Alimentando i suini con semi di lino Cura Natura ha ottenuto animali con meno grassi saturi e più polinsaturi, in particolare omega-3

Nel successo della filosofia del «free from» ci siamo dimenticati che è altrettanto importante dire cosa ci sia in un prodotto e non solo di cosa sia privo. Gli omega-3, che appartengono alla famiglia dei grassi polinsaturi, rientrano tra gli ingredienti da privilegiare, nella scelta di un alimento, grazie al suo carattere antinfiammatorio (che è poi alla base di molte patologie).

L’azienda di Castelvetro ha lanciato un progetto etico che punta sul benessere dell’animale, con carne più salutare e certificata senza antibiotici

Generalmente gli omega-3 sono associati al consumo di pesce, come il salmone, o ad alcuni vegetali come i semi di lino o le noci.
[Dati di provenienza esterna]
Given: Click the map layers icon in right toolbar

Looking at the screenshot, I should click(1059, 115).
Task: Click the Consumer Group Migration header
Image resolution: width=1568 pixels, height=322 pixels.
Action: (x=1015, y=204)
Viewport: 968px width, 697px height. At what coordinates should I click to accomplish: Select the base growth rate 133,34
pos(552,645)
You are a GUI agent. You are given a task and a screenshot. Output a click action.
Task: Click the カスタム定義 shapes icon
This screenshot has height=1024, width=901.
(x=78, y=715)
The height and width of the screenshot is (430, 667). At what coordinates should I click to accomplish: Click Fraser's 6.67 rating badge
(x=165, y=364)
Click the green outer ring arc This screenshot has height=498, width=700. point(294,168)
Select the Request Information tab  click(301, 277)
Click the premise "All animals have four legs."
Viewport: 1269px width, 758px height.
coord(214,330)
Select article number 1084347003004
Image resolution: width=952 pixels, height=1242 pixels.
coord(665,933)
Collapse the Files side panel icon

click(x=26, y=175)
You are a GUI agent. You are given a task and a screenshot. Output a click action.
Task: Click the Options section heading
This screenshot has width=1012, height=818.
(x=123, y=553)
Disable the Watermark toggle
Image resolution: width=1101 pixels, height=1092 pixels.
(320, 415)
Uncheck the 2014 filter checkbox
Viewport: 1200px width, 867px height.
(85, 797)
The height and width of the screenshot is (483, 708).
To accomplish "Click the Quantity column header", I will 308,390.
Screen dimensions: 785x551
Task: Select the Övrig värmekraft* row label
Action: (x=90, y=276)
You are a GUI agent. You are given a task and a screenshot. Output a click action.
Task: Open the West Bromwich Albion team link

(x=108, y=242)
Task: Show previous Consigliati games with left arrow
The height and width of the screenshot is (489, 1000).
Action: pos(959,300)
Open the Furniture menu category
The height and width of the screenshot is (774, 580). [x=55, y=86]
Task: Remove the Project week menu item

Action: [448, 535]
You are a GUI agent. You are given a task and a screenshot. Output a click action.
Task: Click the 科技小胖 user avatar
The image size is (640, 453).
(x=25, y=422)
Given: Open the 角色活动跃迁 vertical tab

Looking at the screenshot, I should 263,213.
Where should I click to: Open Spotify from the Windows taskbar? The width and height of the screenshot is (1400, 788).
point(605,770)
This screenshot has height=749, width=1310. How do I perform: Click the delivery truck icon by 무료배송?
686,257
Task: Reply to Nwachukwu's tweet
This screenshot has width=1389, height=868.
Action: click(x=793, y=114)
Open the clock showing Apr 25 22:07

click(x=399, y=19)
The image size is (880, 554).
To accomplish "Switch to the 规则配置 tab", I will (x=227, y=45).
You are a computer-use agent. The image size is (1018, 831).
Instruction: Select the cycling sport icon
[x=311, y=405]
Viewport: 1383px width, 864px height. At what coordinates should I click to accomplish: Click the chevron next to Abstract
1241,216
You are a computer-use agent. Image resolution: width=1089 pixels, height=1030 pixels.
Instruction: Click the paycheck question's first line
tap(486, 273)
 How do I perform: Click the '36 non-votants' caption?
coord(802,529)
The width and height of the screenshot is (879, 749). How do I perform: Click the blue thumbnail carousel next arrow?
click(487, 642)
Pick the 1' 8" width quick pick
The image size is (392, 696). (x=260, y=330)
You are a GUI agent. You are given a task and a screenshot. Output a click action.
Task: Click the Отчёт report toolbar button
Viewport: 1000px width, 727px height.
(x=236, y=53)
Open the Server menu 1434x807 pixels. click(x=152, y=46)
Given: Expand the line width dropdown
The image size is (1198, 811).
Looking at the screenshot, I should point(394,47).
Difficile pensare alla carne di suino. La novità arriva da Cura Naturale appartenente al Gruppo Ferri, specializzato nella mangimistica: l’azienda di Castelvetro, in provincia di Modena, è la prima azienda a livello nazionale ad aver lanciato sul mercato la carne di maiale ricca di omega-3.

Nessun arricchimento artificiale, ma una carne naturalmente ricca di questi preziosi grassi essenziali grazie al nutrimento dei maiali con semi di lino e un mix di prodotti vegetali, minerali e vitamine. Una ricetta studiata con l’associazione francese Blue Blanc Coeur, nata nel 2000 in Francia per promuovere un’agricoltura con attenzione alla salute. Un progetto etico quello di Cura Natura, che si ispira a un’idea di un erborista nonantolano che curava i suinetti con polline di fiori ed erbe medicinali.

Le analisi di laboratorio, comparate con i dati Inran, hanno certificato che la carne di Cura Natura ha un profilo nutrizionale più salutare. Qualche esempio: cento grammi di lombo fresco passano da un contenuto attuale di Ala (uno dei tre tipi principali di omega-3) di 0,08 grammi a 0,24 grammi. Una bistecca di maiale da 0,01 a 0,24. Nel prosciutto di Parma si passa da 0,11 a 0,55 grammi, nella mortadella di Bologna Igp da 0,16 a 0,75 grammi. «Oggi il magro è ciò che viene richiesto dal mercato, ma se rendiamo il grasso “buono” anche i prodotti di salumeria potranno entrare nei regimi dietetici equilibrati e andare incontro al benessere delle persone – ha dichiarato Maurizio Ferri, amministratore delegato di Cura Natura – Questo è solo l’inizio di un tempo che crediamo sia maturo perché cibo e salute vadano veramente e assolutamente di pari passo».

I prodotti di Cura Natura oltre ad avere un migliore profilo lipidico (meno grassi saturi e acidi grassi omega-6, più acidi grassi omega-3) sono anche certificati privi di antibiotici oltre che Ogm free. Sul territorio nazionale la carne ricca di omega-3 verrà distribuita dalla rete Prosus, con l’obiettivo di arrivare presto nella Gdo.

Con un fatturato di 16 milioni di euro Cura Natura è il marchio del Gruppo Ferri che identifica il sistema di allevamento formato da 18 stabilimenti in Emilia, Lombardia e Veneto e incentrato sul benessere animale e sull’alimentazione naturale. Le strutture non sono mai sovradimensionate e offrono ai suini la possibilità di contatto con l’esterno.

Che il profilo nutrizionale della carne non sia standard, ma vari in base a cosa mangia l’animale e come vive, è stato dimostrato, tra l’altro, anche da un recente studio effettuato da ricercatori dell’Università degli studi di Milano.